The long-awaited Disney+ TV adaptation of Rick Riordan’s bestselling young-adult series Percy Jackson and the Olympians is finally here. Fans of the beloved Greek mythology–inspired books, about a 12-year-old boy who is thrust into the middle of a long-standing conflict among the Greek pantheon after he finds out he’s the forbidden demigod son of Poseidon, have been waiting for a worthy screen adaptation since 2005, when the series’ first book was published.
They suffered through two cursed movies that failed to meet expectations of both the financial and fan variety. Now, with author Riordan having fought tooth and nail to be involved in the second adaptation attempt, fans are hoping they’ll finally receive the faithful series they deserve. Let me assuage the fears of all the Percyheads out there: The new show is the Percy Jackson we’ve been waiting for.
First, some ancient history: While no one can expect a screen translation of a novel to mirror its source material to a tee, fans of the series aren’t being dramatic when they say that the original films were a mess. Even Riordan has concurred: In 2018 the author published a statement summarizing his poor experience consulting on the production of the first film. He even included emails he had allegedly sent to the film’s producers in 2009, cautioning against aging up the cast, and criticizing the script.
None of his advice was heeded, as evidenced most clearly by the ages of the actors: Logan Lerman, playing Percy, was 17 when he filmed Percy Jackson & the Olympians: The Lightning Thief and 21 when he filmed its sequel, Percy Jackson: Sea of Monsters. Alexandra Daddario, who played Percy’s love interest, Annabeth, was 22 when she starred in the first film.
Brandon T. Jackson, who played the satyr Grover—Percy’s best friend and sworn protector—was nearly a decade older than Lerman. Naturally, this aging up inspired a darker take on the story, a removal of much of the comedic levity, and the inclusion of not-so-kid-friendly language—all of which alienated the novels’ core audience.

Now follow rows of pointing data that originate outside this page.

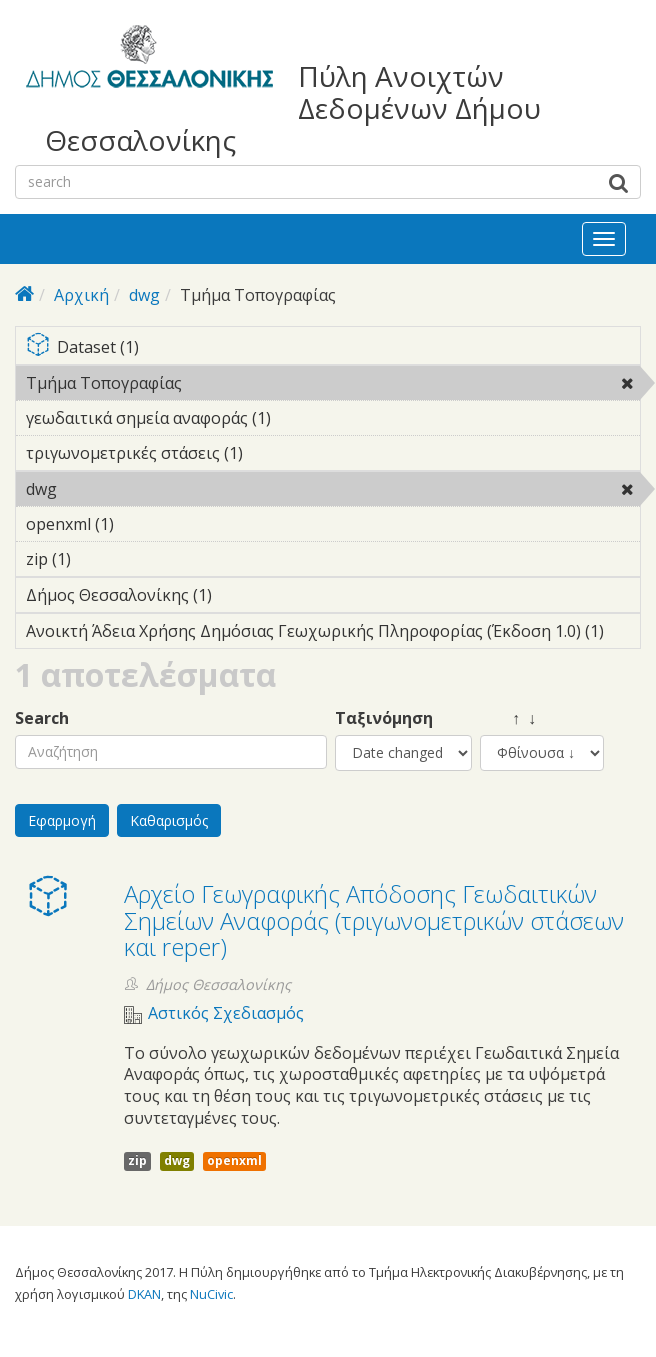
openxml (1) (145, 524)
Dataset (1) (333, 348)
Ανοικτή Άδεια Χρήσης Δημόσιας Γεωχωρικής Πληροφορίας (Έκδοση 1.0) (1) (333, 634)
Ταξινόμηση (384, 718)
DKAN (144, 1294)
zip (137, 1160)
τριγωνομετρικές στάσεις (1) (274, 453)
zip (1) (102, 559)
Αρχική (81, 295)
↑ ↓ (508, 718)
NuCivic (211, 1294)
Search (42, 718)
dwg (144, 295)
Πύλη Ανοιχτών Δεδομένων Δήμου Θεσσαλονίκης (293, 108)
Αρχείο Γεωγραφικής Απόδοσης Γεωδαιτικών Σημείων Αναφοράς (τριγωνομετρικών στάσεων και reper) (374, 920)
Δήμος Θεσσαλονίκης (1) (243, 595)
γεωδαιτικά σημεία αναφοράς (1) (302, 418)
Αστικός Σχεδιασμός (226, 1013)
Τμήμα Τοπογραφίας (233, 383)
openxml (234, 1160)
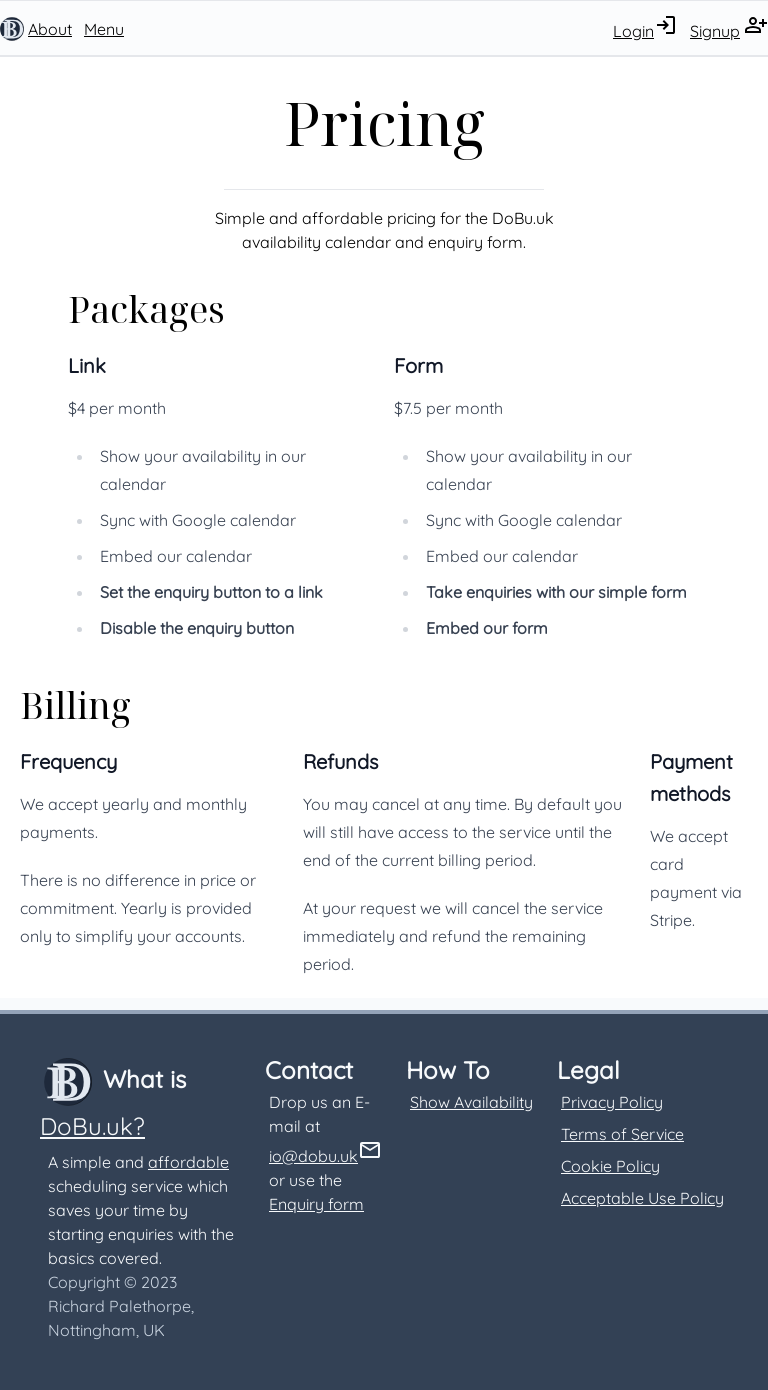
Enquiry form (316, 1204)
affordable (188, 1162)
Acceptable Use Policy (642, 1198)
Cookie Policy (610, 1166)
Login (633, 31)
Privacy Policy (612, 1102)
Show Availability (471, 1102)
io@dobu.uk (313, 1156)
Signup (715, 31)
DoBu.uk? (92, 1126)
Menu (104, 29)
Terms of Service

Thankfully, Disney has learned from the mistakes of 20th Century Fox (which it acquired in 2019). With love to Lerman, who did the best he could with the material he was given, our Percy is finally here, in the form of Walker Scobell. Scobell, 14, is joined by Leah Sava Jeffries, also 14, and Aryan Simhadri, 17, who play Annabeth and Grover, respectively.
Not only are the actors the proper ages for their roles, but they also make up a more diverse ensemble than what’s represented in the books. (And to any of the fans who were angry about canonically blond Annabeth being played by a Black girl, I have to say: These characters are demigods.
Their parents are literally deities!) More importantly, they truly deliver the main trio’s personality traits: Percy is sarcastically humorous, Annabeth is headstrong and loyal to the point of hostility, and Grover is the lovable peacemaker of the three.
The rest of the ensemble is great as well—the character Luke (Charlie Bushnell), in particular, is given so much more room for development here than in the movies, in a way that does justice to his journey in the books. Fans will also be glad to know that the plot has been left blessedly intact, at least judging from the four episodes made available to the press.
So far, the show closely follows the order of the first book’s events. Scenes and storylines that were left out of the film—presumably for the sake of time, although the movie also bafflingly made up a whole new side quest about pearls owned by the goddess Persephone—are present.
Riordan’s intricate plot, which unfolds over the course of six book installments, is well suited to television, a medium that, by nature, allows for slower, more detailed storytelling. None of this is to say that an adaptation can’t make changes to or improve upon its source material, but in the case of Percy Jackson, it seems wise to finally give the fans what they’ve been clamoring for.
The journey of the entire series traverses some of the most complex years of one’s life: age 12 to 16. Normal kids go through puberty; Percy has to deal with that and make a decision that will either save or destroy the world. His youth is important: It underscores the gravity of the fact that these children are being roped into what becomes an actual supernatural war.
Sure, Percy Jackson is a fun adventure with whimsy out the wazoo, but it’s also about adulthood, friendship, loyalty, and morality, as all the best coming-of-age stories are. A lot was riding on this adaptation—not just fans’ sky-high expectations, but also Disney’s next big bet on a franchise.
The new series certainly isn’t perfect, but it succeeds in shaking off the specter of the earlier films; in a touching gesture, Lerman himself left Scobell a message of support and encouragement, from one Percy to another, as Scobell starts his journey down the hard road of embodying a character so beloved by (very loud, very opinionated) fans. Above all, 2023’s Percy Jackson and the Olympians promises to be faithful—and, coming from a longtime Riordan hive member, that’s the best thing it can be.